Editorial
No more rabies deaths
The state’s failure to provide rabies vaccine is an act of negligence that the people cannot tolerate.A 48-year-old man from Chandragiri recently succumbed to rabies infection after failing to secure a vaccine in his locality following a bite from a puppy. When he reached the Sukraraj Tropical and Infectious Disease Hospital (STIDH)—Nepal’s only public hospital dedicated exclusively to treating communicable, tropical and infectious diseases—the symptoms had manifested, and his fate was sealed. Medical science has rendered rabies entirely preventable through timely post-exposure prophylaxis. A death as such is an indictment of a state that has allowed a preventable disease to become a death sentence.
For months, the country has grappled with an acute shortage of anti-rabies vaccines, a crisis that has rippled from remote districts to the capital. The Ministry of Health and Food Safety remains mired in procurement hurdles while the human cost continues to mount. Over 500 people now reportedly flock to STIDH daily, many having travelled from remote districts as their local health facilities have run dry. This trend highlights a systemic collapse of the decentralised healthcare model. When patients are forced to pay out of pocket at private pharmacies or endure arduous journeys for a vaccine that the state is mandated to provide for free, the social contract is effectively broken.
The current scarcity is a predictable consequence of administrative inertia. Reports indicate that the vaccine crisis began as early as November last year, yet the Epidemiology and Disease Control Division only recently issued a new tender, with contractor selection expected to take at least another month. This lethargic approach to a 100 percent fatal disease is incomprehensible.
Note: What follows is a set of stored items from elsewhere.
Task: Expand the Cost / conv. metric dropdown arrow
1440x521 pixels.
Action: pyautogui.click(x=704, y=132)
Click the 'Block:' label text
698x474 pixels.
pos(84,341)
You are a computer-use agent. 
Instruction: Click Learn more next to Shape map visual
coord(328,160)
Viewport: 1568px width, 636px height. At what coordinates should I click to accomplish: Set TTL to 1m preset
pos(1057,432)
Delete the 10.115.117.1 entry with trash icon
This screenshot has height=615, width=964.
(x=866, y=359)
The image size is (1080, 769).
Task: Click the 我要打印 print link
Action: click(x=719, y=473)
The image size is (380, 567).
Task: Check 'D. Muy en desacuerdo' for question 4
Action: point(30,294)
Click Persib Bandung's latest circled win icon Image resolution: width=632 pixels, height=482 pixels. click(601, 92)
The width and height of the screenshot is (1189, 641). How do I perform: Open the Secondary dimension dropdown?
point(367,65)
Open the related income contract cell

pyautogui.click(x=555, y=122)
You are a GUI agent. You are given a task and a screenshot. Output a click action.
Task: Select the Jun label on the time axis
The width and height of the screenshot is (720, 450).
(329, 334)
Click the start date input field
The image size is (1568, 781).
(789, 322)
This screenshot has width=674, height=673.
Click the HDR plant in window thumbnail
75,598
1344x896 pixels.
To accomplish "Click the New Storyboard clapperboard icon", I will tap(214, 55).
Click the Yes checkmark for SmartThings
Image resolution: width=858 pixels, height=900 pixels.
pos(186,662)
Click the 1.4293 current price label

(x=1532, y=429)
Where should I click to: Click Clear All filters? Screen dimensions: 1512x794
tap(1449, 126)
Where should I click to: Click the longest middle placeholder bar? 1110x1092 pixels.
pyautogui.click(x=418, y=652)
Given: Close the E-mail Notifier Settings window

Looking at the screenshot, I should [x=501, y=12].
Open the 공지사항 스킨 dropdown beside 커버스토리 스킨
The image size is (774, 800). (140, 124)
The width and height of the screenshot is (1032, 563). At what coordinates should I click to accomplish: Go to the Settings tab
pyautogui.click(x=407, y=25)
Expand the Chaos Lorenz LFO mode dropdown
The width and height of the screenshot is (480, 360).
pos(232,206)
The division’s admission that its previous attempts to purchase the vaccine failed suggests a fundamental flaw in the procurement process that must be rectified immediately. Relying on emergency stop-gap measures, such as requesting 4,500 doses from the World Health Organisation, is akin to fighting a forest fire with a watering can.
Perhaps most disturbing are the reports of a government ‘gag order’ on health workers. Officials are interrogated and warned against speaking to the media about vaccine shortages, signalling a preference for face-saving over life-saving. But silence does not cure rabies; vaccines do. Trying to hide a shortage only endangers the public further by depriving them of vital information about where—or if—treatment is available.
The government must pivot from crisis management to a robust, solution-oriented strategy. First, the procurement process for essential life-saving medicines must be streamlined and insulated from the typical delays of public tenders. A dedicated, fast-track mechanism for vaccines is essential to ensure that the supply chain remains uninterrupted. Furthermore, the authorities must address the rising incidence of dog bites, which the Health Ministry’s own data shows is increasing every year. Nepal’s ambitious goal to eliminate dog-mediated human rabies by 2030 will remain a hollow fantasy unless there is a sustained commitment to both canine vaccination and human prophylaxis.
A long-term solution lies in domestic self-reliance. Considering that Nepal requires hundreds of thousands of doses annually, the government should actively pursue the domestic manufacturing of anti-rabies vaccines. Local production would not only enhance national health security but also eliminate the volatility of depending on international markets and failed import tenders. Until such a reality is achieved, the state must ensure that every district hospital is equipped with a mandatory minimum stock of vaccines, preventing the centralisation of treatment that so often penalises the poor and the working class.
The burden of rabies falls disproportionately on those least able to bear it. For a labourer in a rural village, the lack of a free vaccine at a local health post is a financial catastrophe. The state’s failure to provide this basic service is an act of intolerable negligence. The ministry must act now to replenish stocks, end the culture of secrecy, and invest in a future where no man, woman, or child dies of a disease that we already know how to stop.